Resolve to Extricate Yourself

It's not unusual for people to enter a new year with high hopes and expectations. Most of us have probably even set personal goals, known as "New Year's Resolutions," to bring about the changes in ourselves or our circumstances that we'd like to see. Frequently, the hope getting out of debt makes the list. Unfortunately, all too often (and perhaps not in small measure due to the fact that the initial resolution was made 'under the influence'), we find the debt continuing to mount upwards instead of disappearing downwards.

Statistics show that almost one-tenth of all American families are carrying over $9,000 of credit card debt. Moreover, the average consumer's credit file currently lists about 13 different credit accounts. And, while those numbers are certainly eye-opening, undoubtedly the figures for the coming year will be even higher, and will be directly attributable to the booming rate of home foreclosures, the economic downturn in general, and an overall increase in consumer debt. We are truly a nation, and a world, in debt. And the only way to get out of that debt is to pay off those credit cards – avoiding their use in all but emergencies – and make all consumer purchases with cash.

Making the decision to get out of debt is an easy choice. Indeed, we'd all like to live debt-free. But, actually devising and implementing a workable plan can be slightly more elusive. Many people are stuck in the trap of living 'paycheck-to-paycheck', not by choice but by bad spending habits or a fundamental lack of sufficient income, or a combination of the two. As a result, they don't 'see' how they could ever get by without doing some form of borrowing; and so, consequently, they do not earnestly even bother to try. But, that's the absolute wrong attitude.

There's always something that you can do. For example, if you have multiple credit cards or other debts, here's a simple plan to help you pay them away: start by completely paying off one credit card, and then take the money that you were using to pay that card and add it to your monthly payment for the second debt owed. In this way, you'll be adding more to the minimum amount required each month, and the debts will quickly be paid off one by one.

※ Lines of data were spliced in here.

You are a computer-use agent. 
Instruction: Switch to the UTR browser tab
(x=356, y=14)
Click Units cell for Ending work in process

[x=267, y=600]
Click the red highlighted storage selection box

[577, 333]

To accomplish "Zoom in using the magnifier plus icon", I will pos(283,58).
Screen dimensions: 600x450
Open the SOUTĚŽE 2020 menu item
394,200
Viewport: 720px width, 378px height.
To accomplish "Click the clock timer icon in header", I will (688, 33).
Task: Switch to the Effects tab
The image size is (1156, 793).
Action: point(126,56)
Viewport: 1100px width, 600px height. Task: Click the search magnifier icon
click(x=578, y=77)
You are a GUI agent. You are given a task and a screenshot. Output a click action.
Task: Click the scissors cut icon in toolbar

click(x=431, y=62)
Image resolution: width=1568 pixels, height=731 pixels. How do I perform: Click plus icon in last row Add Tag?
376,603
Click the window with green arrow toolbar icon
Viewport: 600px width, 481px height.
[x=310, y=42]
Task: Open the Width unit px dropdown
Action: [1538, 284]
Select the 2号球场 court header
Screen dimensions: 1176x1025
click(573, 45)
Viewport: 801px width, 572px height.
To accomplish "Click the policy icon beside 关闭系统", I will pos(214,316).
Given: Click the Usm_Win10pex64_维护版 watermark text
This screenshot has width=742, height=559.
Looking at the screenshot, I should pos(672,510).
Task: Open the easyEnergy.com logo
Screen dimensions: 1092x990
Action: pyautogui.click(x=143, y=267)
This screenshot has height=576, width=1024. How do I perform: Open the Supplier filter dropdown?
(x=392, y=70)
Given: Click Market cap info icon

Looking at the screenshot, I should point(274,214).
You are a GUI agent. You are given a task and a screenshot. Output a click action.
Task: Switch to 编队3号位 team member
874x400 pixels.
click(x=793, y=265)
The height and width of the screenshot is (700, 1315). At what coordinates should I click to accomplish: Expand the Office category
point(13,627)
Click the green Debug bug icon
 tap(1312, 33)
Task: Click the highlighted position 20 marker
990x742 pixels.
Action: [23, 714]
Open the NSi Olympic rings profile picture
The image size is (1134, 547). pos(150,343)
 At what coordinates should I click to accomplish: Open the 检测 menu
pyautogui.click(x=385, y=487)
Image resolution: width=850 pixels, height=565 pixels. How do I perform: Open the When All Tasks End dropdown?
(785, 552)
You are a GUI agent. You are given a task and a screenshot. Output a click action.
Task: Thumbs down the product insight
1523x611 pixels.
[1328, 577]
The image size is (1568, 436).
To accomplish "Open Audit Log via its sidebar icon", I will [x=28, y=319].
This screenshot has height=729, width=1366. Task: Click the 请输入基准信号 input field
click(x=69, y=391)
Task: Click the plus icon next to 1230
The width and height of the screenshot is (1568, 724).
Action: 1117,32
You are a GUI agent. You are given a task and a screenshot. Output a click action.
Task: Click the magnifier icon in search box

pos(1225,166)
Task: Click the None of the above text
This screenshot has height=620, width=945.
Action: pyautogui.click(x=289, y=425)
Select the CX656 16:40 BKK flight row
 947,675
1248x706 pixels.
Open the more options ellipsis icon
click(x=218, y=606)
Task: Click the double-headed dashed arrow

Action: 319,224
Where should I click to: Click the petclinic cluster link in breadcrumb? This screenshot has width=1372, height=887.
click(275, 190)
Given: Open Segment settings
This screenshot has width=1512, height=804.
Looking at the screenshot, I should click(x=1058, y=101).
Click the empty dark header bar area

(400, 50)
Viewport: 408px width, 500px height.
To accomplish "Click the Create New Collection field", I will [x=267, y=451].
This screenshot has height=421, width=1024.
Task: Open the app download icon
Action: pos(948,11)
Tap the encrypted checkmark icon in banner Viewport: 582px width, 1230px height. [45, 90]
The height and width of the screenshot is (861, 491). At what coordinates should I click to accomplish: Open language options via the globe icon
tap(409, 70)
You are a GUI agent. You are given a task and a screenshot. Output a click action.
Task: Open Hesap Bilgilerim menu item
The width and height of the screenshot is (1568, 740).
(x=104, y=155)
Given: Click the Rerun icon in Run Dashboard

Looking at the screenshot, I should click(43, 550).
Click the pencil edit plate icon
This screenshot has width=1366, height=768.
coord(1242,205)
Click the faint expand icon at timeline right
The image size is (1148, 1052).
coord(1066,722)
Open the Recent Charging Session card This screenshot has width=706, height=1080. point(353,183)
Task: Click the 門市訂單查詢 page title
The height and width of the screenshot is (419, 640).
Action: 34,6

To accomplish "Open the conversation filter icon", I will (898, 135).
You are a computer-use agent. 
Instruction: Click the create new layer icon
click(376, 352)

Paying with cash these days can seem not only out-of-date, but a downright archaic method of doing business. Unfortunately, the problem is that we've fallen into the societal mindset that credit cards and debt are both okay and, indeed, necessary. But the truth of the matter is that debt is neither 'okay' nor necessary, but places us in a position of not only constant stress, but outright servitude.

To close, try this little 'exercise' to get your blood racing: combining all the debt you have, add up all the interest you pay monthly. Now, once you've gotten back up off of the floor, start imagining what could be done if you didn't have to use all that money for debt. Resolve to extricate yourself from it; start planning now with a realistic budget. The sacrifices you make today will bring well-being and peace of mind tomorrow.